I like the idea of Apple having a "read me" for new users. But, most users who come from a Microsoft environment will have so much more to learn in order to use Mac, that a "read me" might not be practical for Apple. The bookstore, be it online or physical, is their best bet. And, there are enough books tailored for beginners that they will learn then what has to be done.

----------

Ha, a firewall wouldn't do much in a public network. You need to be using a VPN at the very least.

I have an additional firewall that actually does protect in a public network. It automatically changes from Home to Work to Public Hotspot, and in the latter nothing gets in without your explicit permission.

----------

I must have a bad memory from when I installed Yosemite, three times, to where I just don't recall the Filevault option.

It was there for me after a clean install. I do worry about beginners using FileVault, however, as they are in danger of losing everything in it if they forget their password as sometimes happens.

 

[NoBoMac]

The yellow dot on Firewall is when you turn on "Block all incoming connections". With the warning that basically says "lots of stuff will not work with this setting".

 

[bbfc]

Another thing that may be bad for non tech users is that when you enable the firewall the light in the setting turns yellow and there's a warning triangle like it's very wrong to do it. On Windows on the other hand it's green when you turn it on and you get warnings and red when you turn it off.

I know that windows is by nature less secure than Mac OS, but this could be confusing for the non tech users.
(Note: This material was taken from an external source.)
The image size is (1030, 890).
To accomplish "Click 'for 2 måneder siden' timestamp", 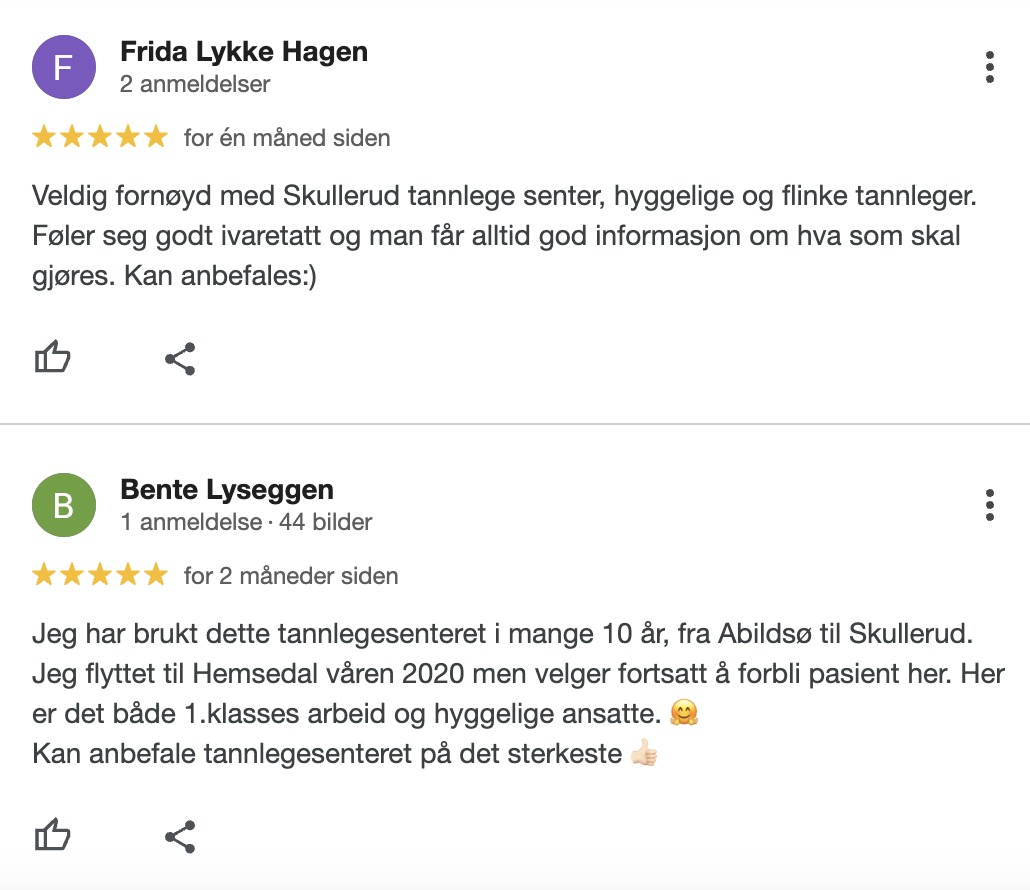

It's green for me. Looks like you have something that needs attention.

 

[fisherking]

if i'm at home, and i have the firewall turned on on my router, why would i have it on on my mac as well? just trying to understand this...

 

[S.B.G]

It was there for me after a clean install. I do worry about beginners using FileVault, however, as they are in danger of losing everything in it if they forget their password as sometimes happens.

That is the compromise we have to make for security over convenience these days. I wish it weren't so.

I have Filevault turned on and keep my password, in my head, but also in a secure location as well as the recovery key.

 

[MikhailT]

I have an additional firewall that actually does protect in a public network. It automatically changes from Home to Work to Public Hotspot, and in the latter nothing gets in without your explicit permission.

You might know what to do but that means nothing for majority of the public.

Also, a firewall does nothing to protect you against MITM attacks. You can't in advance know what's coming in has not been changed. The firewall does not verify the certificates.

Unless you're talking about something else.